Tugas Wajib
1. Tuliskan ulang tanpa perubahan bagian berita tentang aktivitas teroris di dunia maya dari "Menurut dia, kasus" sampai "mencurigakan selama pandemi.".
2. Menurut data BNPT dalam berita tentang aktivitas teroris di dunia maya, berapa persen kenaikan transaksi keuangan mencurigakan selama pandemi?
3. Lanjutkan berita tentang aktivitas teroris di dunia maya, dimulai setelah kalimat terakhirnya.

Naskah Berita
Kepala BNPT: Aktivitas Teroris di Dunia Maya Semakin Masif
“Selama pandemi Covid-19 yang merupakan ancaman keamanan dan ketertiban dunia tidak serta merta menghilang. Justru menciptakan tantangan baru misalnya lewat aktivitas teroris di dunia maya yang semakin masif”
JAKARTA – Aktivitas terorisme di masa pandemi Covid-19 semakin meningkat melalui internet, sebab hal tersebut menjadi medium yang memudahkan jaringan teroris mendoktrin generasi muda dan mendukung ideologi mereka. Usaha tersebut, kemudian bermuara pada aksi teror.
“Selama pandemi Covid-19 yang merupakan ancaman keamanan dan ketertiban dunia tidak serta merta menghilang. Justru menciptakan tantangan baru misalnya lewat aktivitas teroris di dunia maya yang semakin masif,” ujar Kepala Badan Nasional Penanggulangan Terorisme (BNPT), Komjen Pol Boy Rafli Amar, seperti ditulis Antara, Minggu (4/7/2021).
Menurut dia, kasus penyerangan Mabes Polri beberapa waktu lalu, diduga terpapar radikalisme ISIS melalui dunia maya. Bahkan internet menjadi salah satu cara pendanaan untuk mendukung aksi terorisme. Dimana dari data BNPT tercatat ada kenaikan 101 persen transaksi keuangan mencurigakan selama pandemi.
“Terdapat aktivitas crowd-funding dalam pendanaan aktivitas teroris. Ini juga jadi ancaman baru di masa pandemi,” kata dia.
Disamping itu, selama masa Covid-19 masih terdapat warga negara Indonesia (WNI) yang menjadi teroris asing atau Foreign Terorist Fighters (FTF), yakni sekitar 600 hingga 700 WNI yang ditempatkan di beberapa kamp Suriah. Kebanyakan dari mereka merupakan wanita dan anak-anak.

Data yang Disediakan
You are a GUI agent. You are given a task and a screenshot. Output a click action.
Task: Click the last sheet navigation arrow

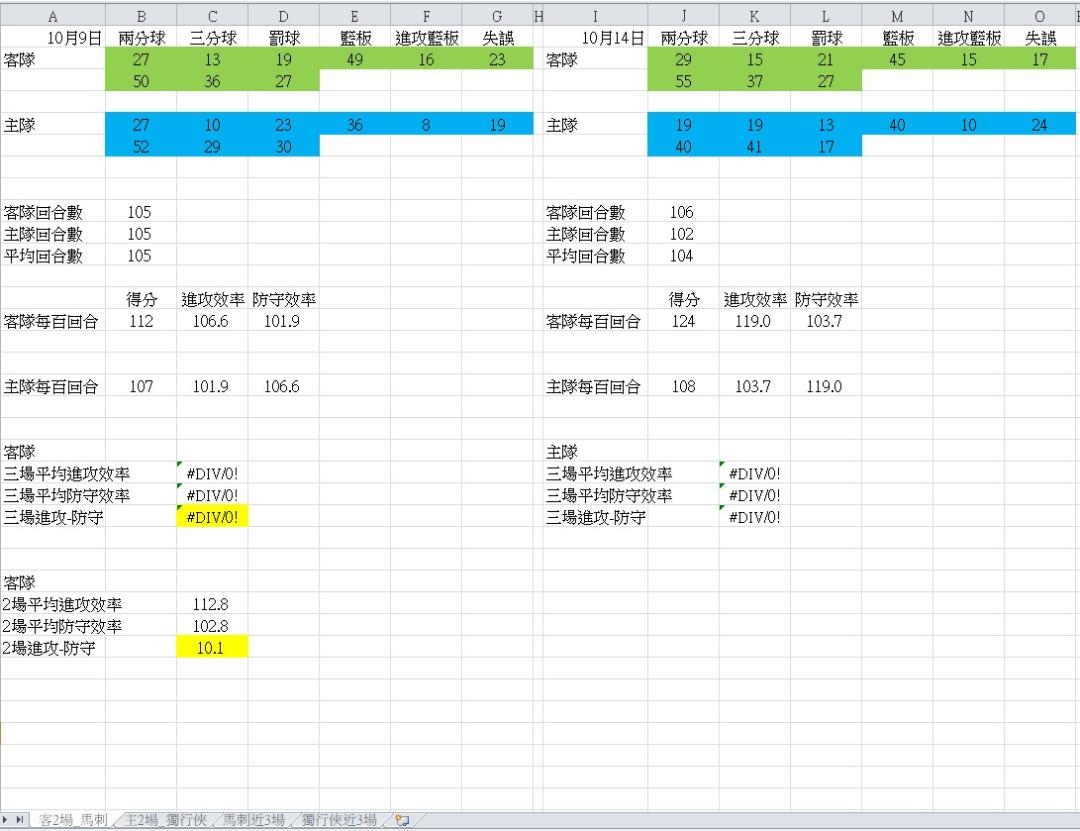pos(21,821)
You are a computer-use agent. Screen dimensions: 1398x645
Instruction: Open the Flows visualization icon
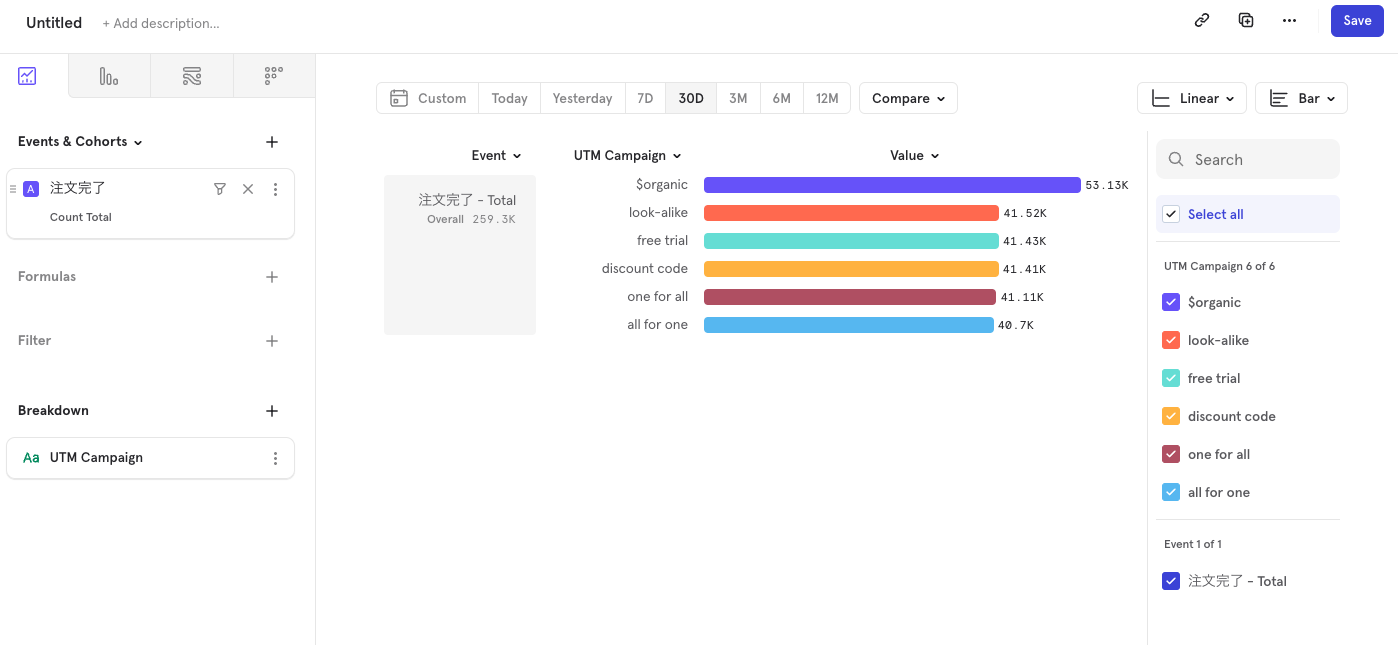pyautogui.click(x=191, y=75)
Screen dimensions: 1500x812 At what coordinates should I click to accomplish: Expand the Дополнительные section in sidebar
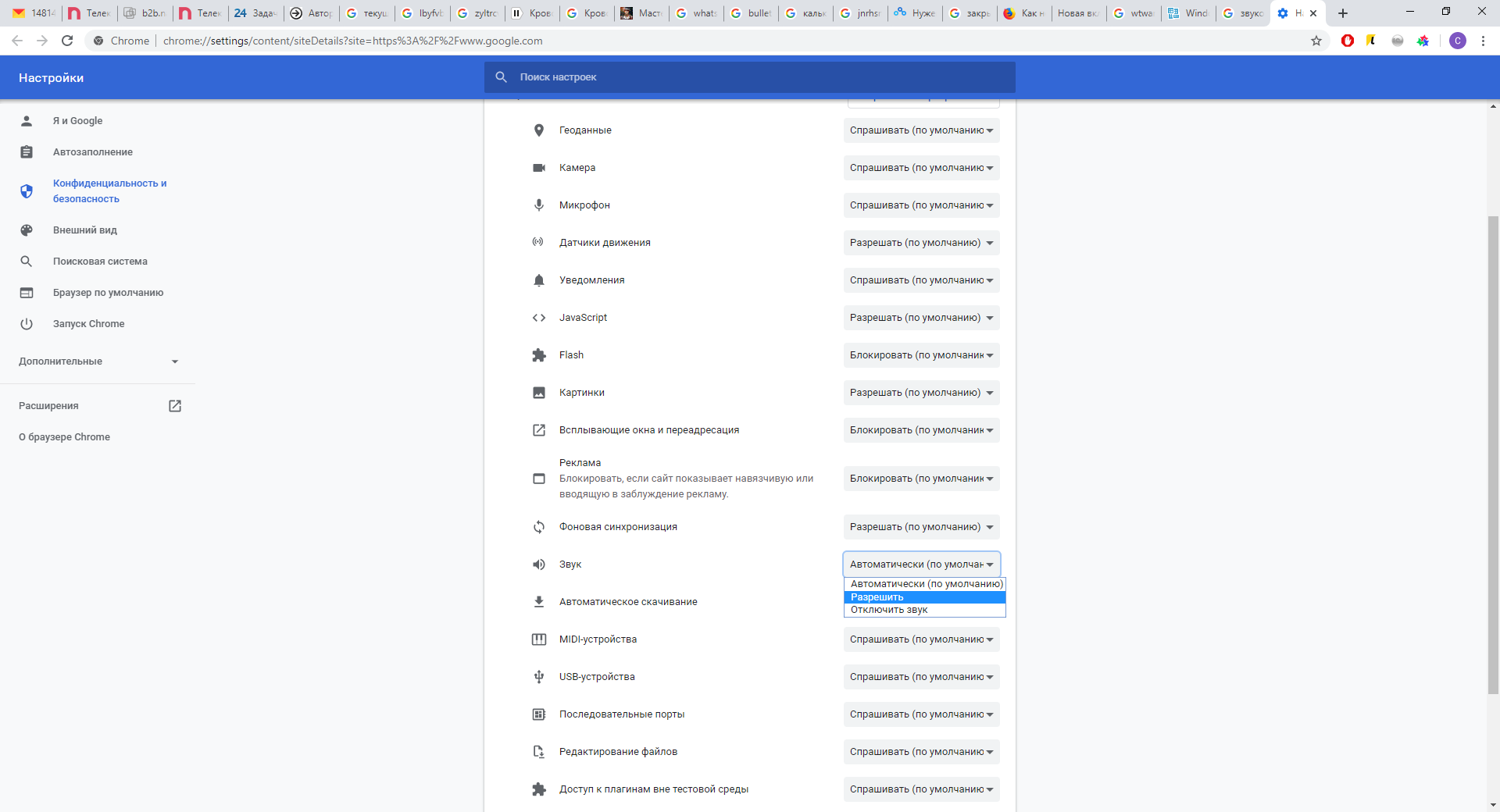[98, 361]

Jawaban Tugas
1.
Menurut dia, kasus penyerangan Mabes Polri beberapa waktu lalu, diduga terpapar radikalisme ISIS melalui dunia maya. Bahkan internet menjadi salah satu cara pendanaan untuk mendukung aksi terorisme. Dimana dari data BNPT tercatat ada kenaikan 101 persen transaksi keuangan mencurigakan selama pandemi.

2. 101 persen.

3.
“Tantangan yang akan dihadapi Indonesia berfokus pada efektivitas sarana untuk penuntutan (bagi mereka yang melakukan terorisme) kejahatan di Suriah, serta sarana yang efektif untuk rehabilitasi dan reintegrasi bagi mereka yang menjadi tanggungan,” katanya.
Oleh sebab itu, untuk menangkal hal tersebut Indonesia telah memperkuat criminal justice response atau penegakan hukum terhadap kegiatan-kegiatan terorisme melalui pengesahan beberapa aturan. Misalnya, Undang-undang nomor 5 Tahun 2018, Peraturan Pemerintah (PP) nomor 77 Tahun 2019, PP nomor 35 Tahun 2020, serta Perpres nomor 7 Tahun 2021 tentang Rencana Aksi Nasional Pencegahan dan Penanggulangan Extremisme Berbasis Kekerasan yang Mengarah pada Terorisme.
“Indonesia percaya bahwa keseimbangan harus dipertahankan antara pendekatan keras dan lunak. Untuk pencegahan terorisme atau pendekatan lunak perlu ditingkatkan untuk mencapai tujuan jangka panjang melawan terorisme,” ujar dia.